Audit trail of what is configured on the system

What: An auditor asks "what runs on this workstation, when was it changed, and what does it do".

Defense: - CHANGELOG.md with dated entries per change. - check.sh as a read-only audit tool with a deterministic exit code. - # role: marker on every script — grep -rn '^# role:' scripts/ gives the complete process-boundaries map in a single scan. - Logrotate on /var/log/clamav/ and /var/log/rkhunter.log (28 days retained).

Out of scope — what we explicitly do NOT defend

Nation-state / APT actors

Kernel-level implants, custom in-memory droppers, zero-day exploits. Workstation-security is a baseline; against an actor with budget and patience no off-the-shelf solution works without EDR and proactive threat hunting. Acknowledge it in your risk register; workstation-security does not cover it.

Remote Access Trojans (RAT) after initial compromise

Once an attacker has bash on the machine (via phishing, browser exploit, supply chain), they can either disable the defenses (root) or bypass them (user-level persistence in ~/.local/bin that rkhunter misses). The IR script catches one specific variant (gh-token-monitor); generic RAT detection is out of scope.

Adversary-in-the-middle (AitM) on the network

A hostile Wi-Fi network, compromised proxy, or route injection. TLS verification and VPN choice are separate controls that must live elsewhere (/etc/ssh/ssh_config, browser TLS settings, organizational VPN policy). Workstation-security does not interfere there.

Social engineering

Phishing, pretexting, vishing. Attacks on people. No script helps here — only training and policy.

Physical attacks

An attacker with physical access (stolen laptop, evil-maid attack, USB drop with malicious firmware). Disk encryption is the relevant control here (BitLocker/LUKS), but workstation-security does not install disk encryption — only checking for it is on the follow-up roadmap. For laptops in production: use LUKS or BitLocker, independent of this script.

Web browser attacks

A hostile website exploiting JS-engine bugs, or browser extensions that steal credentials. Here browser hardening (HSTS preload, extension policy via group policy or an MDM), uBlock Origin, and a good password manager are the relevant controls.

Server-side attacks

An attacker trying to SSH into this machine. SSH hardening (key-only auth, fail2ban, port changes) is a separate control. Workstation-security assumes the machine exposes no inbound services that are publicly reachable — a dev laptop, not a server.

Operating assumptions

The threat model depends on these assumptions; if one of them does not hold for your deployment, revisit which "out of scope" items actually remain out of scope.

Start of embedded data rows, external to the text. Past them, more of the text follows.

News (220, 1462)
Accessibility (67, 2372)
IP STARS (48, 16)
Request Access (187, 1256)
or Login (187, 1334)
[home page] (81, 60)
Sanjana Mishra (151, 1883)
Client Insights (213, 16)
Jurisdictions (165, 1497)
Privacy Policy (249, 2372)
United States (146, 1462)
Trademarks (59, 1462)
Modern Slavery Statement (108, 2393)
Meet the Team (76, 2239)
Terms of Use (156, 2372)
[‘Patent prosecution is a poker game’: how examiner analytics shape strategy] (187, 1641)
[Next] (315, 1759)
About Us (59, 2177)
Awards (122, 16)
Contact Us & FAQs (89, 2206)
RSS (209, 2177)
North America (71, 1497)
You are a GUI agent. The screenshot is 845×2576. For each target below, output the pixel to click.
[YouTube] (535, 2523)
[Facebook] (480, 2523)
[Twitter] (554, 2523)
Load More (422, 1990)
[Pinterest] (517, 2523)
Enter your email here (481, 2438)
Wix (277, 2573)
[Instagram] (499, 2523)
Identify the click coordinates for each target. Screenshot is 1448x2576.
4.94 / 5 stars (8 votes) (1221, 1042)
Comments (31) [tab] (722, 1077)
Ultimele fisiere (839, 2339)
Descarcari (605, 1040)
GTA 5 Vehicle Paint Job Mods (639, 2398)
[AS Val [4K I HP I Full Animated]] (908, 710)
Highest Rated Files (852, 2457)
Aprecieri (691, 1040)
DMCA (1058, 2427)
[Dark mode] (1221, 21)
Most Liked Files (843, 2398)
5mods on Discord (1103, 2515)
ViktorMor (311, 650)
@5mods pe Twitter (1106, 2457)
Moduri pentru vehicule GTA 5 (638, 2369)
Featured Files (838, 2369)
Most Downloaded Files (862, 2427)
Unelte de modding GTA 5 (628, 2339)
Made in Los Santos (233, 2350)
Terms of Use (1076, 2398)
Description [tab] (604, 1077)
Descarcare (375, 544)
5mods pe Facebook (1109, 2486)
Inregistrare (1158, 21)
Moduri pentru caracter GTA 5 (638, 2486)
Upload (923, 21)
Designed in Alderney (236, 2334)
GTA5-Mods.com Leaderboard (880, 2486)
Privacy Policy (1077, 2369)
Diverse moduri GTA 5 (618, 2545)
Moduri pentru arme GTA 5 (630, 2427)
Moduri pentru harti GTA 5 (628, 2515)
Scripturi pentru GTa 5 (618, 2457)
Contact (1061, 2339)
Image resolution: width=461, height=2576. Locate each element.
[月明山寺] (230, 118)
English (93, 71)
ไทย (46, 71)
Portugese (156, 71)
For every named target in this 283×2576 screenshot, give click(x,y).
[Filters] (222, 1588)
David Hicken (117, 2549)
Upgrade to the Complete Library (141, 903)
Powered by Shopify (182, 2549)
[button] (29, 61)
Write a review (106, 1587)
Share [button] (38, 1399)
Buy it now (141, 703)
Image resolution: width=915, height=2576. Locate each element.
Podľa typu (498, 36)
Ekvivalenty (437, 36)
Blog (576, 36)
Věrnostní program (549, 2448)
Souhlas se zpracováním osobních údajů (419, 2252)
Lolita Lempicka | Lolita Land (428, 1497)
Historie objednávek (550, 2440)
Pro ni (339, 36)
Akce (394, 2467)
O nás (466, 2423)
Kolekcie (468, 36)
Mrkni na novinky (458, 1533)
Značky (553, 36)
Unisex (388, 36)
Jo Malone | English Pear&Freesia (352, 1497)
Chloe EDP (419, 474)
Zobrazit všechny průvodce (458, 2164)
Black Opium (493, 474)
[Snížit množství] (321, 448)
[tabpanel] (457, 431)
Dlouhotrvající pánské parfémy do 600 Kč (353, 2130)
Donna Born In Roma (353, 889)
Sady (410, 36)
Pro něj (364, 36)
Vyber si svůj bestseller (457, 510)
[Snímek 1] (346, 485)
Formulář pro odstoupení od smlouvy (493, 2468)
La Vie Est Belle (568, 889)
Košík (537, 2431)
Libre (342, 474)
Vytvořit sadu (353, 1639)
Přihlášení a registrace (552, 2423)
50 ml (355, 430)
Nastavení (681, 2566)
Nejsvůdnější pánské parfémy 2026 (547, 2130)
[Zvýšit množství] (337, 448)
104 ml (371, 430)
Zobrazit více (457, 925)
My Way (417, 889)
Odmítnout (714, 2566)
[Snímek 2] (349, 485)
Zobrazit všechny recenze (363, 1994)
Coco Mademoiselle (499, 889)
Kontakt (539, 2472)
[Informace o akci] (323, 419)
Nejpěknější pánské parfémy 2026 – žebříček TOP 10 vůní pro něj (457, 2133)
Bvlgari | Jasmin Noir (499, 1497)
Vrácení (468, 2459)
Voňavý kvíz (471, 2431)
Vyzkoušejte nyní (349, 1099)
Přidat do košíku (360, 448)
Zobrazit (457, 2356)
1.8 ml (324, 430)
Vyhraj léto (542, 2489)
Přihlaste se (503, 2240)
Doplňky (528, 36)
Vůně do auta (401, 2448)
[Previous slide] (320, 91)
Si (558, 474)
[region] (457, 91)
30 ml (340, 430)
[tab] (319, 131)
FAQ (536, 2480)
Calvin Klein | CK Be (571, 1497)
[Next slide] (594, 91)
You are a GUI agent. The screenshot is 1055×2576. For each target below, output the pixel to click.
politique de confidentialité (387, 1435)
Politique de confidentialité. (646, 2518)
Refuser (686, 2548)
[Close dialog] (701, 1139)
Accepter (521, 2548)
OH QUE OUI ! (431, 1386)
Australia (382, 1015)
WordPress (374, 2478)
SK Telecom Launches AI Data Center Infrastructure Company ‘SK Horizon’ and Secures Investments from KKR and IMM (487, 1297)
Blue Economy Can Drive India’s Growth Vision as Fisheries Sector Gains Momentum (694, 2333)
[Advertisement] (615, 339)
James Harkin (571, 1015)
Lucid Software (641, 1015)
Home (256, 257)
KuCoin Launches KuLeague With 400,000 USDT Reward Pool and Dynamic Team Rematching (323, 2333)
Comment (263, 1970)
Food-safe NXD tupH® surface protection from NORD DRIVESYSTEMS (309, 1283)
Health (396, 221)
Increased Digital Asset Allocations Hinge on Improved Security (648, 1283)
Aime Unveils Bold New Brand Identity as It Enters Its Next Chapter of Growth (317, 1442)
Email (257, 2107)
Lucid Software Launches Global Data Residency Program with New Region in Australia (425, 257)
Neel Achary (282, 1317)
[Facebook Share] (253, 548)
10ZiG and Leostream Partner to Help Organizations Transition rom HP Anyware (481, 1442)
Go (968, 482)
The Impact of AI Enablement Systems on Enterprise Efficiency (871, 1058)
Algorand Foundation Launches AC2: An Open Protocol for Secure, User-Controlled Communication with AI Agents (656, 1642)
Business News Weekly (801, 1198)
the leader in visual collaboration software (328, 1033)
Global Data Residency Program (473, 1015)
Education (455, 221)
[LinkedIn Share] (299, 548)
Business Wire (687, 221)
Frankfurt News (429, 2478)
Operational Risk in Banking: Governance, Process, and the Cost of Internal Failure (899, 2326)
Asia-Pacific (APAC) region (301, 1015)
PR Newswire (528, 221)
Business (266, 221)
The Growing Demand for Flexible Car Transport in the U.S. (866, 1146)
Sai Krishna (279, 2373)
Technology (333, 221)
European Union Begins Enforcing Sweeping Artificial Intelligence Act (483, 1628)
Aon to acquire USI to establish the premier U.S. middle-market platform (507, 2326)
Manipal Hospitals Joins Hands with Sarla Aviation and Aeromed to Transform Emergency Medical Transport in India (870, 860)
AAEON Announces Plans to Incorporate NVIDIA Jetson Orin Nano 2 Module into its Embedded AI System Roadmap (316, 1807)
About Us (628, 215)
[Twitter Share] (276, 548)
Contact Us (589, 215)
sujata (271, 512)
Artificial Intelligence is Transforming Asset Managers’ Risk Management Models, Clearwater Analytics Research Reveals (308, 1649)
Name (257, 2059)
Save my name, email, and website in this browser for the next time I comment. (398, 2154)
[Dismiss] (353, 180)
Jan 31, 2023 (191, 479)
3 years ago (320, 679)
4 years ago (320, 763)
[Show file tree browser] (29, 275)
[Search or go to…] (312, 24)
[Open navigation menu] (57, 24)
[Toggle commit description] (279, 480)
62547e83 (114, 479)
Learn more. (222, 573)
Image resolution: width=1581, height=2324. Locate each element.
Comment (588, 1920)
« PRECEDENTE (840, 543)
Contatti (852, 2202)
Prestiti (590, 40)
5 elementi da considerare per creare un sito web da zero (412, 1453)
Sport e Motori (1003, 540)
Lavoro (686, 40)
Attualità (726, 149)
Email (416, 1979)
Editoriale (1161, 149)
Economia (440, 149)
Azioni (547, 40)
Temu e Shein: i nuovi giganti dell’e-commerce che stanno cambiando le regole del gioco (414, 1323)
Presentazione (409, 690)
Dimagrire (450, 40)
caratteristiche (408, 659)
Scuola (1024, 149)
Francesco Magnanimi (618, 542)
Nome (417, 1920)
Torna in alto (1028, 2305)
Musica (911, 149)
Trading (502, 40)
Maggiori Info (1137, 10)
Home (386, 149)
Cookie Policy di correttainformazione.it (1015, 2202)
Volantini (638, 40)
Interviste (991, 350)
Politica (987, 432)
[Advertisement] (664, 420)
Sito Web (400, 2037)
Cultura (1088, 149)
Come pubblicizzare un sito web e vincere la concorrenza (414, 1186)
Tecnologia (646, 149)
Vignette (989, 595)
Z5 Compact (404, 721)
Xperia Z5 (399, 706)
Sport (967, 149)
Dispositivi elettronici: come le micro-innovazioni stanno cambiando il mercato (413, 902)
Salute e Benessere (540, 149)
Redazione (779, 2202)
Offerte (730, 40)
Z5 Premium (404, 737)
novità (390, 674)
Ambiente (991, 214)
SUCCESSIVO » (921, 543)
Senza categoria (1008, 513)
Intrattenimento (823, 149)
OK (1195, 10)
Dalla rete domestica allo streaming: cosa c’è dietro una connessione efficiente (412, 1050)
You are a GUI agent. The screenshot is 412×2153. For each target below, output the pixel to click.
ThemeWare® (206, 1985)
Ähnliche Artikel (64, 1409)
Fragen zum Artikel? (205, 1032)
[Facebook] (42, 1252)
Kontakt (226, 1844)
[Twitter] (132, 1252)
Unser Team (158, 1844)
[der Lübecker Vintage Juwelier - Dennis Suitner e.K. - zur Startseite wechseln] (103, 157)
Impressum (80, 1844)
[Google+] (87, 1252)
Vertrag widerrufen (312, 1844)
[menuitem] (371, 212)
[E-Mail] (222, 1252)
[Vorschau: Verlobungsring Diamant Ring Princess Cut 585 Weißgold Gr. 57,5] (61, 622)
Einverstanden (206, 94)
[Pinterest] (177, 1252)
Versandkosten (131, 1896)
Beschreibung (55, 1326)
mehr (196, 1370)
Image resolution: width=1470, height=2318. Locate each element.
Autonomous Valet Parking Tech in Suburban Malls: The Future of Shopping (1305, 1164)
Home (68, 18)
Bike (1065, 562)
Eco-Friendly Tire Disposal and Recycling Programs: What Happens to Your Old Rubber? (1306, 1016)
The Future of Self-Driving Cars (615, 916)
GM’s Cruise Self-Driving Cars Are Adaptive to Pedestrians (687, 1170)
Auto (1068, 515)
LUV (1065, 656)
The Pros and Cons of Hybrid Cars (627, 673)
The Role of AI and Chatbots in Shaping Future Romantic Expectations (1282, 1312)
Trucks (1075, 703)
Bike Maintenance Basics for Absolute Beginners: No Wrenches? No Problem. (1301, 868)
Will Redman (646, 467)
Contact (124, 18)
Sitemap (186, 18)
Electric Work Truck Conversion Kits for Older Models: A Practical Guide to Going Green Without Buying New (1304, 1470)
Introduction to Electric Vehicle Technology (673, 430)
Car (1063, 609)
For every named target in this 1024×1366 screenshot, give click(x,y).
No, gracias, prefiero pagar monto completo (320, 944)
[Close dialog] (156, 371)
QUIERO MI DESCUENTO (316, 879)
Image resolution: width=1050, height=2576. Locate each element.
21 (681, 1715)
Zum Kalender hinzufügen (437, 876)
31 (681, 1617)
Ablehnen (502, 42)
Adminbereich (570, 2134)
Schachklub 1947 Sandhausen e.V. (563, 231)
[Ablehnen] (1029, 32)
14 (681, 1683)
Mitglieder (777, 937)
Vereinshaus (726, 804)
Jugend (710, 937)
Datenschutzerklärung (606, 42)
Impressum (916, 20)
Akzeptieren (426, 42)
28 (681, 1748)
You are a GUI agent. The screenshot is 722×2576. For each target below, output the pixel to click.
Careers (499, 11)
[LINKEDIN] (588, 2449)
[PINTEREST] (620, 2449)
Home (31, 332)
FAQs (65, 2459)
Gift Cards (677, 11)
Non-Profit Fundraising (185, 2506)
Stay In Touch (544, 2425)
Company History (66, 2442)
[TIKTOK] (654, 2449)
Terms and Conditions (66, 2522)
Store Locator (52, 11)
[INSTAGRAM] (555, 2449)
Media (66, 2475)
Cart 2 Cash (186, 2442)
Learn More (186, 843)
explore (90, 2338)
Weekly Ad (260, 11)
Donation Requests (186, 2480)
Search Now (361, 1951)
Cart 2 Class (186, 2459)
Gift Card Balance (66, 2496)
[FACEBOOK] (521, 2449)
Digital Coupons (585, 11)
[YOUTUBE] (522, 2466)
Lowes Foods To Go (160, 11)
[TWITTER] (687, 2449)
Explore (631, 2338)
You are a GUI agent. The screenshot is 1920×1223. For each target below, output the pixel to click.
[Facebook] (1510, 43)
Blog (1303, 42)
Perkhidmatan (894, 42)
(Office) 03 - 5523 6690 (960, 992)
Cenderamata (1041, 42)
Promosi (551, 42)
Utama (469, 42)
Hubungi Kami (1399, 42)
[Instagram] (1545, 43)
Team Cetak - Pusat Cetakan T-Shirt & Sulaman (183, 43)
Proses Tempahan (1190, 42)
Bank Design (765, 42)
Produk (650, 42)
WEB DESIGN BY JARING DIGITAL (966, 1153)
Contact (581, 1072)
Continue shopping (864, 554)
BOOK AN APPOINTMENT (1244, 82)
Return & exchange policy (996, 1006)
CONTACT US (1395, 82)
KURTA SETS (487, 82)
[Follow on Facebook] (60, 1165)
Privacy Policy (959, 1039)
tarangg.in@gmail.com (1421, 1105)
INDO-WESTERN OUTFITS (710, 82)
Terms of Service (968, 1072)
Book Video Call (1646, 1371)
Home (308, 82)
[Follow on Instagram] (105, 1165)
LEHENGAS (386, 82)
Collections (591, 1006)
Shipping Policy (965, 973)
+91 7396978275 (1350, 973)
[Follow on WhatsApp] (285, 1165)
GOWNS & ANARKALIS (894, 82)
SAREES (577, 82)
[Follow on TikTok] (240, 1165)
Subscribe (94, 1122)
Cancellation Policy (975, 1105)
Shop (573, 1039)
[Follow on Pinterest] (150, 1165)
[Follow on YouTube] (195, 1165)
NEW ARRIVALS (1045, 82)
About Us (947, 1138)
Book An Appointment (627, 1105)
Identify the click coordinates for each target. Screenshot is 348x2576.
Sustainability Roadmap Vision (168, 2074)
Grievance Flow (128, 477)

Assumption What if it doesn't hold?
Single primary user with root Multi-user dev-shared machine: rkhunter warnings can overwrite each other; reconsider permissions on /var/log/clamav/
Internet connectivity available Air-gapped: cooldown and signature updates stall; an offline update flow is required
The user installs no fresh packages within 7 days Urgent CVE fix needed: per-project .npmrc with min-release-age=0, documented in CHANGELOG
systemd is the init (or WSL2 with opt-in) OpenRC, init.d, runit: timers don't work; manual cron installation for scans needed
/home is on a non-network filesystem NFS-mounted home: ClamAV scan can take hours; adjust scan.sh exclude patterns
The wall notification reaches the user Headless / cloud-IDE environment: findings disappear unseen; add mail reporting (see incident-token-revoke.env.example for the pattern)

Changes to this document

Update when: - A new script or installer is added → possibly expand "in scope" - An attack class that was previously out of scope comes into scope → document the reason + defense - An operating assumption changes → revise the out-of-scope section - A control is removed → explain why (moved to another tool, became redundant, etc.)